Records excerpted from a collection
>>>
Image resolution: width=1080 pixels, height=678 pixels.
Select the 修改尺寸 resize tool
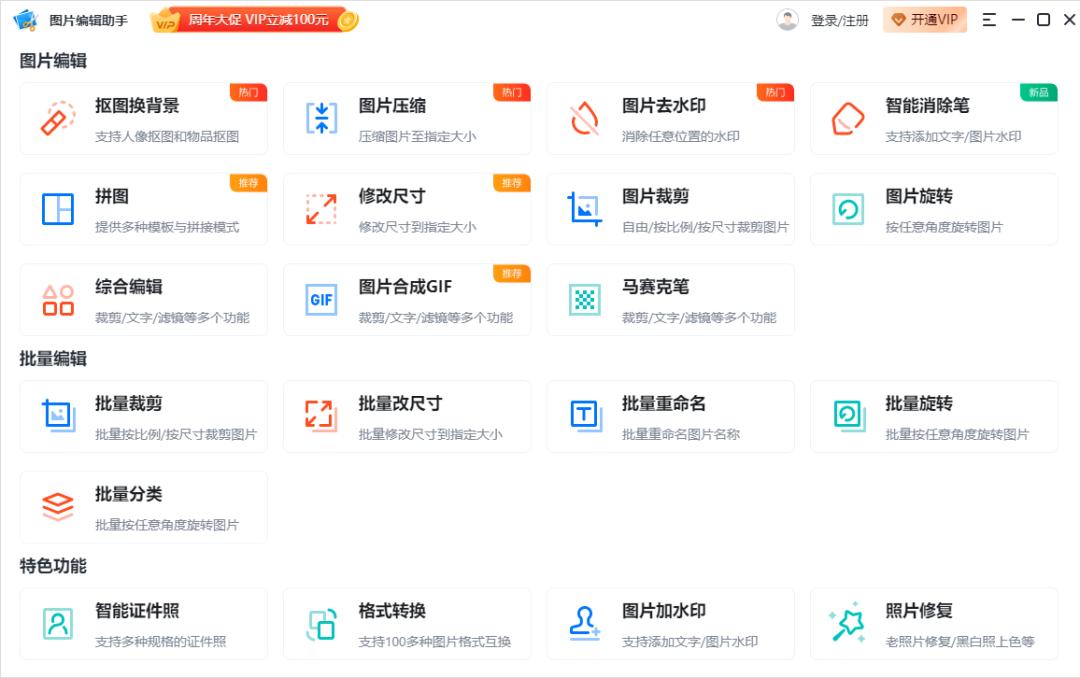click(407, 209)
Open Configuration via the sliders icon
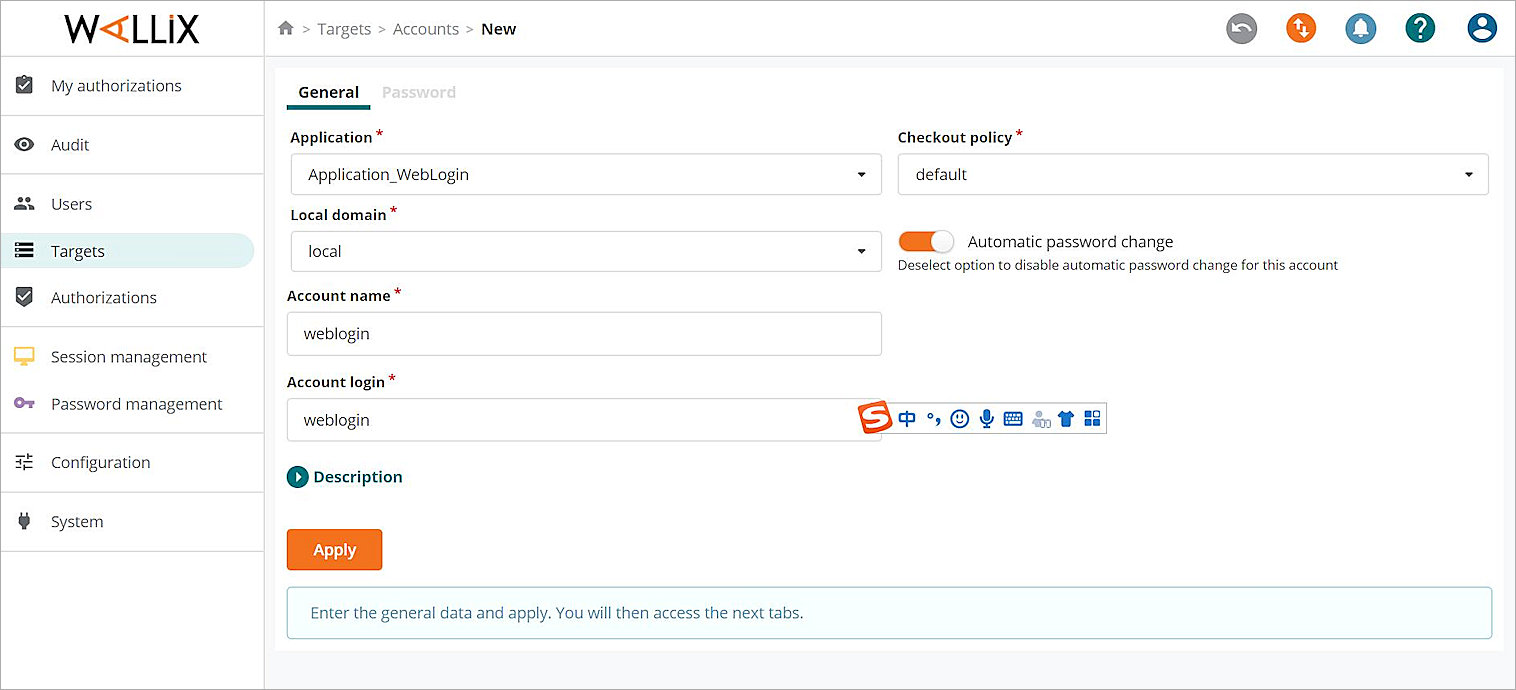The image size is (1516, 690). click(100, 462)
<<<
The lines from the one containing "Select the 修改尺寸 resize tool" through the last line of the records are what you should copy, word for word and nothing else, with pictures left out.

• **Solution**
Select the 修改尺寸 resize tool
click(407, 209)
Open Configuration via the sliders icon
The image size is (1516, 690). click(100, 462)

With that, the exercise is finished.